その棋士ひとりひとりには、数多の色に彩られた人生が見えてくる――。
主人公・進藤ヒカルは、囲碁などとは縁遠い活発な小学生。しかし、平安時代の天才棋士・藤原佐為(ふじわらのさい)の霊と出会い、囲碁の世界に身を投じることに。
同じ小学生にしてプロ級の腕前を持つ少年・塔矢アキラや、その父にして名人段位を持つ塔矢行洋(とうやこうよう)。
彼らを始め、数多の棋士達との邂逅を経て、ヒカルはその人生を大きく変えながら成長していく――。
20年ほど前に若者の間で“囲碁ブーム”というものが起きたのをご存じでしょうか?
その火付け役となったのが、この『ヒカルの碁』。
対局シーンでの鬼気迫る表情や額に浮かべる汗、互いの戦略を探り合う思考のせめぎ合いなどを見ていると、思わずこちらも力がこもってしまいます。心理描写を繊細に描くタッチはさすが小畑健氏、囲碁のルールを知らなくても全然違和感なく惹き込まれる…。

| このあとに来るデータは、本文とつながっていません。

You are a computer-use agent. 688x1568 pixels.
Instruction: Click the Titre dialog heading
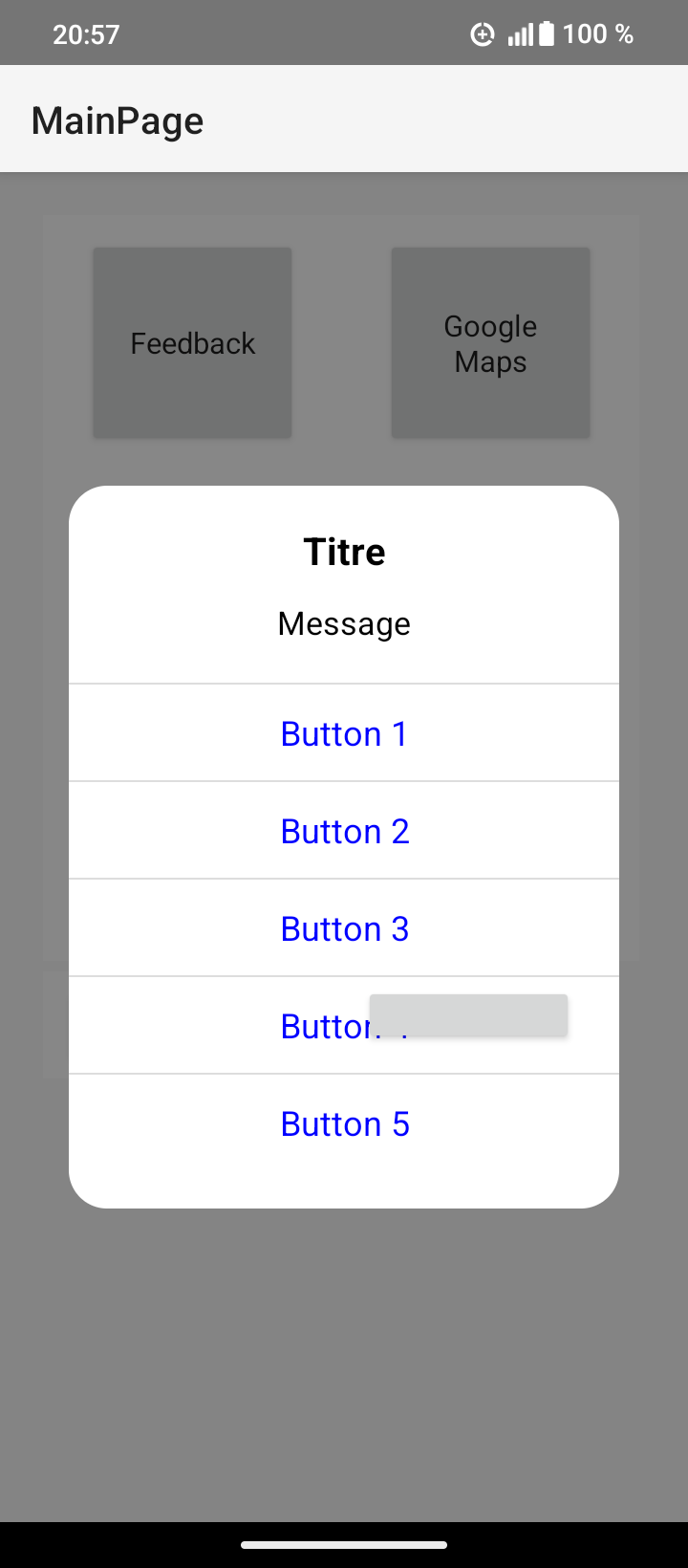[x=344, y=552]
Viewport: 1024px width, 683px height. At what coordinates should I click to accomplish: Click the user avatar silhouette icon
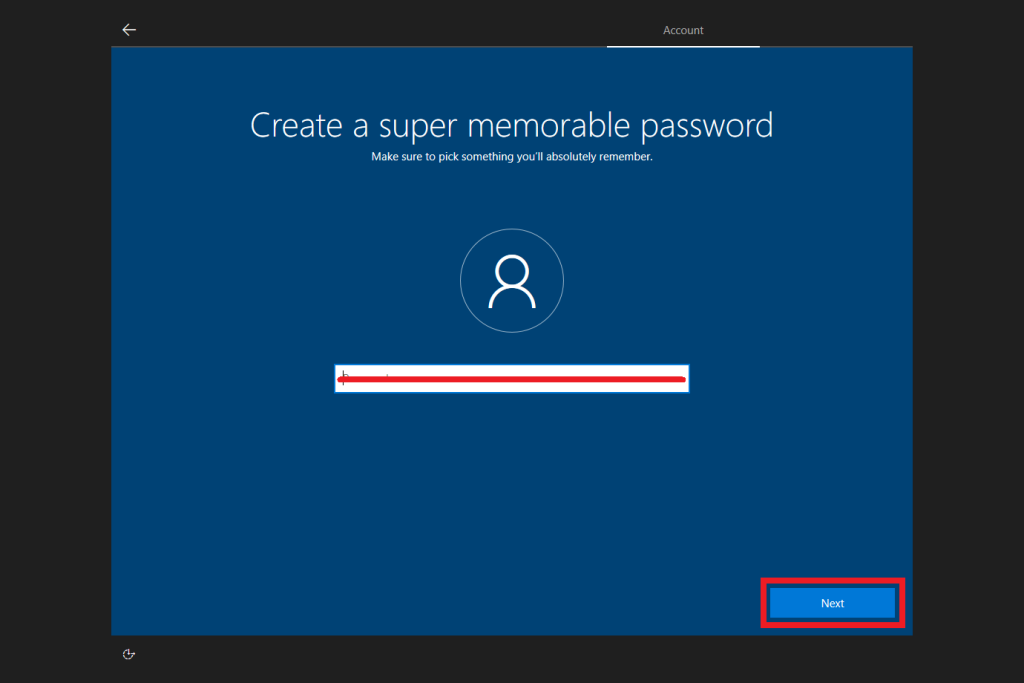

中でもメインとなるのが、ヒカルとアキラ、そして佐為の物語です。
子供だった彼らが大人に近づくにつれて、内面や顔つきの変化していく様がとても丁寧に描かれています。あんなに丸顔だったのにこんなにシュッとした凛々しいお顔に…そんなところも少年好きの女性にはグッとくるポイントかも。二人の少年の出会いが囲碁界を変えていく大きな渦となり、生涯のライバルになるまでの長い道のりが本作の軸となっています。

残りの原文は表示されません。